The Yoshi set comes with 4 pieces:
1 ea 5" Santoku, max depth 1.32", thickness spine of blade at the hilt
is 0.70". Clumsy to use.
1 ea 4" spear blade parer. thickness of spine is also 0.70".
Indifferent handling.
1 ea 2.9" parer, spine 0.63". Handles OK.
My Kyocera 6" santoku has a max depth of 1.76", thickness spine of
blade at the hilt is 0.66". Well shaped and ergononic.
I have acquired similar paring kinves under the Jaccard brand, a 4"
parer as I recall, but it seems to have disappeared from my kitchen.
Also 3 and 4" parers under the name Chic Chefs, spine thickness
0.065".
All thicknesses were measured by me with a micrometer.
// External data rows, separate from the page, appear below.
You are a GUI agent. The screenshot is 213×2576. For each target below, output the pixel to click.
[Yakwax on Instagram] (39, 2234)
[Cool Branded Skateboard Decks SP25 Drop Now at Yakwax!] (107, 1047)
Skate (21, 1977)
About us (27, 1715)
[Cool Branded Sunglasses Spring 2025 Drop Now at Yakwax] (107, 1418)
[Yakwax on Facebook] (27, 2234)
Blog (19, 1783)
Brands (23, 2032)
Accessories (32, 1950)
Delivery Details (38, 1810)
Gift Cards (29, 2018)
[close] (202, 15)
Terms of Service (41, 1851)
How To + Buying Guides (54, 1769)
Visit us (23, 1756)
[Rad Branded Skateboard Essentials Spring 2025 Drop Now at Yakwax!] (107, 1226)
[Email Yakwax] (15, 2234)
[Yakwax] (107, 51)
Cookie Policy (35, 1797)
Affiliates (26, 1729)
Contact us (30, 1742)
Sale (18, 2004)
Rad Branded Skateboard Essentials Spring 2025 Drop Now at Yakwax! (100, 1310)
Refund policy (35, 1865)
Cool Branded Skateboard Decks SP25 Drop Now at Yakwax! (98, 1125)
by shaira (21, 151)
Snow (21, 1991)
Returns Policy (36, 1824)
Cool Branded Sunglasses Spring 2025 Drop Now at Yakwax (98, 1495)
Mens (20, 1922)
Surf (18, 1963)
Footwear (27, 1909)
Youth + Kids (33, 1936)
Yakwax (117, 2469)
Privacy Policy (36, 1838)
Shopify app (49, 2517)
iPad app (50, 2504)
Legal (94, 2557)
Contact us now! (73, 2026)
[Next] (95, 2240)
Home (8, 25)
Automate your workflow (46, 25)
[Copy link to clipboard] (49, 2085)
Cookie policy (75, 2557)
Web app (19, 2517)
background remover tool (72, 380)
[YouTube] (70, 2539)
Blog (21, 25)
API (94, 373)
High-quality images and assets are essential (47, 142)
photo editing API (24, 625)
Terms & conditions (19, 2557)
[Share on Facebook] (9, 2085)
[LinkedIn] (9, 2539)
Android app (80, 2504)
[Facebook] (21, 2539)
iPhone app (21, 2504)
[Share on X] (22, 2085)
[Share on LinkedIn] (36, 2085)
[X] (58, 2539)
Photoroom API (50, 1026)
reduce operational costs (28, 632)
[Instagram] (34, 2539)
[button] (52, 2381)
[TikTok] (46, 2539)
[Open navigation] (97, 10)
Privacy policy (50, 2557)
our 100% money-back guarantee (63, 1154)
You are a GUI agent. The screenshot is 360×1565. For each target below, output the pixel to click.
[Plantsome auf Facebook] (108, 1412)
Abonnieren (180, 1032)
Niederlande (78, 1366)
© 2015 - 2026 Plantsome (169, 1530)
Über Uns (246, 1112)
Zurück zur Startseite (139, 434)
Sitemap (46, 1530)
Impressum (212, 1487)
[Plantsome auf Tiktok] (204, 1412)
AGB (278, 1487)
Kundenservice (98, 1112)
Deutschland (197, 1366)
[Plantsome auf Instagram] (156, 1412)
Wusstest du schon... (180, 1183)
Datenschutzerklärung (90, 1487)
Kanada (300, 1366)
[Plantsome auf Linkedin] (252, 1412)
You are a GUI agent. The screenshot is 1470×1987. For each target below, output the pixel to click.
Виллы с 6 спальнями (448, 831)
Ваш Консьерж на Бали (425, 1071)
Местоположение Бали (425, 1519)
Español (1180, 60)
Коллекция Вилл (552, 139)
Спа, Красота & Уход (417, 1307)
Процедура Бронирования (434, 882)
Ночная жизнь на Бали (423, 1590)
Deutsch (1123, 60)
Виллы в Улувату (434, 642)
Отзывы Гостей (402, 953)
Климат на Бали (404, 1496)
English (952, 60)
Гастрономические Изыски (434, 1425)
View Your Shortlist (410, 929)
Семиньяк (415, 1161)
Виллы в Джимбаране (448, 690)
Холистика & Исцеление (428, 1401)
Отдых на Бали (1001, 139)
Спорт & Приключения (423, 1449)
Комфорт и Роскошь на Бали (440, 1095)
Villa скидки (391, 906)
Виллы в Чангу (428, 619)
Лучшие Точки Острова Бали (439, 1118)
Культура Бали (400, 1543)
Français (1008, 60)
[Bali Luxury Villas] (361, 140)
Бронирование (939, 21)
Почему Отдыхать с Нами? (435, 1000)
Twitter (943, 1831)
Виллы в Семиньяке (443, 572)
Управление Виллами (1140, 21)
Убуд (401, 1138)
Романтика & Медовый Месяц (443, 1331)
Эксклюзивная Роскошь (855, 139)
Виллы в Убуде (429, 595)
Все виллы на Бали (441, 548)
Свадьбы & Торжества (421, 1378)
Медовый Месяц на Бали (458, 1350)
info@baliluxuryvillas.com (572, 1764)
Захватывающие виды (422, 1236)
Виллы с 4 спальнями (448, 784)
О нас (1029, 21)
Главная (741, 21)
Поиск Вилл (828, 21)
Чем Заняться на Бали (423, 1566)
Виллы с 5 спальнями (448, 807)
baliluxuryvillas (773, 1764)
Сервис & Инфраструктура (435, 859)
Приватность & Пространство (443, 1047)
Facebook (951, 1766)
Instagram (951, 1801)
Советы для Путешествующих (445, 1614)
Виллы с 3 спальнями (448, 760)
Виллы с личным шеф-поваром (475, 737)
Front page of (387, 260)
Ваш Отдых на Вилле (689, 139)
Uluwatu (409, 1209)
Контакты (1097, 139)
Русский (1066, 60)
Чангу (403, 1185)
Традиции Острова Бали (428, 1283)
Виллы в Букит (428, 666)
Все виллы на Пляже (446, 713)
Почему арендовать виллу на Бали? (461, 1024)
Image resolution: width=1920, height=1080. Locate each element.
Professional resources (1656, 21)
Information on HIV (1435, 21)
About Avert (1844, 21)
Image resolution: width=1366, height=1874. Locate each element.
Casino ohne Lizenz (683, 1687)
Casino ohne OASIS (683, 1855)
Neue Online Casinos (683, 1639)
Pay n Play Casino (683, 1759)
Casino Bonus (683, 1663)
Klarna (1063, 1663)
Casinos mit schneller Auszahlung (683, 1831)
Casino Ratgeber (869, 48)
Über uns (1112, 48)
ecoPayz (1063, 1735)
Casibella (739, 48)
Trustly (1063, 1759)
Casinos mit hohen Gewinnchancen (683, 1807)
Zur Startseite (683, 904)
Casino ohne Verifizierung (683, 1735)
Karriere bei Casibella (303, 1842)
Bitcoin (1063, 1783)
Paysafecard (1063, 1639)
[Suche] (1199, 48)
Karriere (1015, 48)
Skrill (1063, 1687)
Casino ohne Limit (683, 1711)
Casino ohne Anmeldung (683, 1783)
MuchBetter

>The Kyocera knives are offered in a good variety of sizes and purpose.
No doubt Kyocera is a banner product, if expensive. (Is this a place
for Ruskin's Rule?) I did not buy it, as I'm too damned cheap. Yet,
having said that, the Kyocera is the one I reach for first.
BTW: The Yoshi santoku is NOT shipped as shown on TV. The TV knife has
a sharp tip, great for cutting celery stalks into strips. The blade as
shipped is rounded and not at all useful for precise cutting. You have
to shift over to one of the paring knives. Since I had a sharp tip on
my steel santoku, I find this deficiency annoying.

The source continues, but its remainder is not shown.